I'm trying to implement password change functionality into my website. I've got all the password changing script, validation, etc done. But now I need to prevent the page from going to the script page or refreshing. When the user clicks the submit button, I want nothing to change except a message displaying successfully changed or error.
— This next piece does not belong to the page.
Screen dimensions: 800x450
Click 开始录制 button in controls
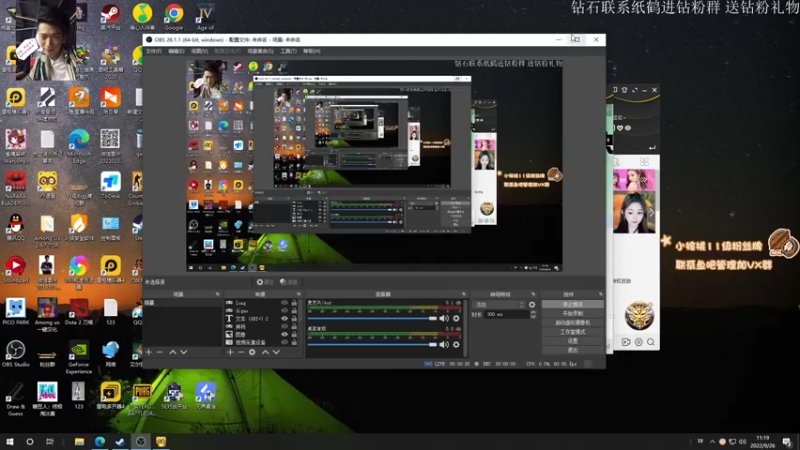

So here's my html:
<form id="change_Pass" action="" method="post">
Current Password<input type="password" id="change_password" name="change_password"><br>
New Password<input type="password" id="new_password" name="new_password"><br>
Verify Password<input type="password" id="verify_password" name="verify_password"><br>
<input type="submit" value="Submit" id="change_pass_submit">
</form>
And my jquery:
$('#change_pass_submit').click(function(){
var $this = $(this);
$.ajax({
data: $this.serialize(), // get the form data
type: "POST", // GET or POST
url: "/Private/change_password.php", // the file to call
success: function() { // on success..
//$('#success_div).html(response); // update the DIV
alert("good");
},
error: function() { // on error..
//$('#error_div).html(e); // update the DIV
alert("bad");
}
});
return false; //so it doesn't refresh when submitting the page
});
And my php:
<?php
session_start();
require_once '../classes/Bcrypt.php';
ini_set('display_errors', 'On');
error_reporting(E_ALL | E_STRICT);
$usr = $_SESSION["username"];
$old_pwd = $_POST["change_password"];
$new_pwd = $_POST["new_password"];
$new_pwd = Bcrypt::hash($new_pwd);
try {
$link = new PDO('mysql:host=*;dbname=*;charset=UTF-8','*','*');
$query = "SELECT *
FROM Conference
WHERE Username = :un";
$stmt = $link->prepare($query);
$stmt->bindParam(':un', $usr);
$stmt->execute();
$row = $stmt->fetchAll();
$hash = $row[0]["Password"];
$is_correct = Bcrypt::check($old_pwd, $hash);
if($is_correct) {
$query = "UPDATE Conference
SET `Password`=:new_pwd
WHERE Username = :usr";
$stmt = $link->prepare($query);
$stmt->bindParam(':new_pwd', $new_pwd);
$stmt->bindParam(':usr', $usr);
$stmt->execute();
return true;
} else return false;
} catch(PDOException $e) {
print "Error!: " . $e->getMessage() . "<br/>";
die();
}
But for some reason, when I hit the submit button, the page STILL goes to change_password.php. I have no idea why, i've looked at so many tutorials and my code matches theirs but for some reason mine won't stay on the same page. Where did I go wrong?